Under the pilot, a team from NYC Health + Hospitals/Bellevue holds a weekly teleconference with the leaders of the participating post-acute care facilities to discuss possible candidates for the program—their clinical needs, efforts to transition them home (with or without home care), related social concerns, and any other factors that need to be weighed. Each case is assessed independently, and when transition to a post-acute care facility is recommended, the team discusses which facility is the best fit for the patient, as well as any particular accommodations that must be made to address a patient’s unique needs.

“Hospitals are designed to address acute health issues, not to meet the long-term stay needs of our patients,” said William Hicks, CEO of NYC Health + Hospitals/Bellevue. “Our pilot is important to improve the lives of patients and to conserve valuable resources for the hospital and the system.”

“While important, the financial benefits pale in comparison to the vast difference in quality of life that these patients have experienced,” said Robert Hughes, CEO of NYC Health + Hospitals/Coler, the system’s 815-bed post-acute care facility on Roosevelt Island. “Some of the patients transferred to us we can rehab and transition back home. Others stay with us long term.”

One Patient Story

Ms. T. was admitted to NYC Health + Hospitals/Bellevue following seven years of homelessness. Her acute illness was addressed, but she could not care for herself. She lacked appropriate housing options and needed 1-to-1 observation to keep her from injuring herself or wandering off. A regular nursing home placement proved impossible, and the hospital had no other discharge options. Hospital officials say that, while in the hospital, her shyness and delicate mental state were amplified by limited activity options and minimal social interactions. Ironically, she also faced greater health risks associated with long hospital stays.

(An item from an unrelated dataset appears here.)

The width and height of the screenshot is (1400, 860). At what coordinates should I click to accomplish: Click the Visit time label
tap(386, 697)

A team from NYC Health + Hospitals/Coler came to the hospital to assess Ms. T.’s appropriateness to transition to the facility’s Memory Care Unit. While she was able to communicate well, she had significant memory issues and was determined to be a good fit for the unit.

After a successful transition, Ms. T. now moves freely and independently throughout the unit, and she no longer needs 1-to-1 observation. The social environment has helped her overcome her initial shyness, and she participates in a number of unit activities. She listens to her own music on her personalized iPod. The right level of care in the right environment has made possible the weaning of Ms. T. off her antipsychotic medications completely.

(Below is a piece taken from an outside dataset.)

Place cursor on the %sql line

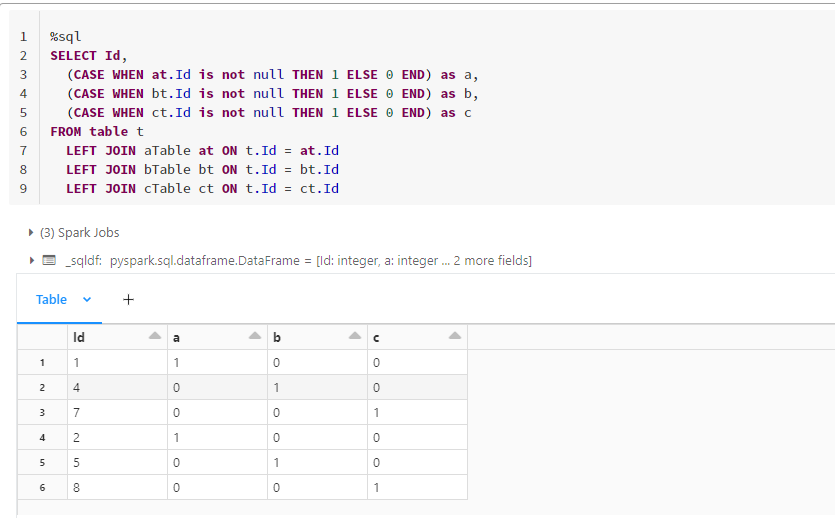tap(65, 37)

Plans are underway to expand the “Better Way to Live” program to all 11 hospitals and five post-acute care facilities in the system in 2017. Through One City Health—the Performing Provider System led by NYC Health + Hospitals as part of the State’s Delivery System Reform Incentive Payment (DSRIP) program—other skilled nursing facilities in the community are also participating. On any given day, NYC Health + Hospitals has approximately 230 ALC patients within its system.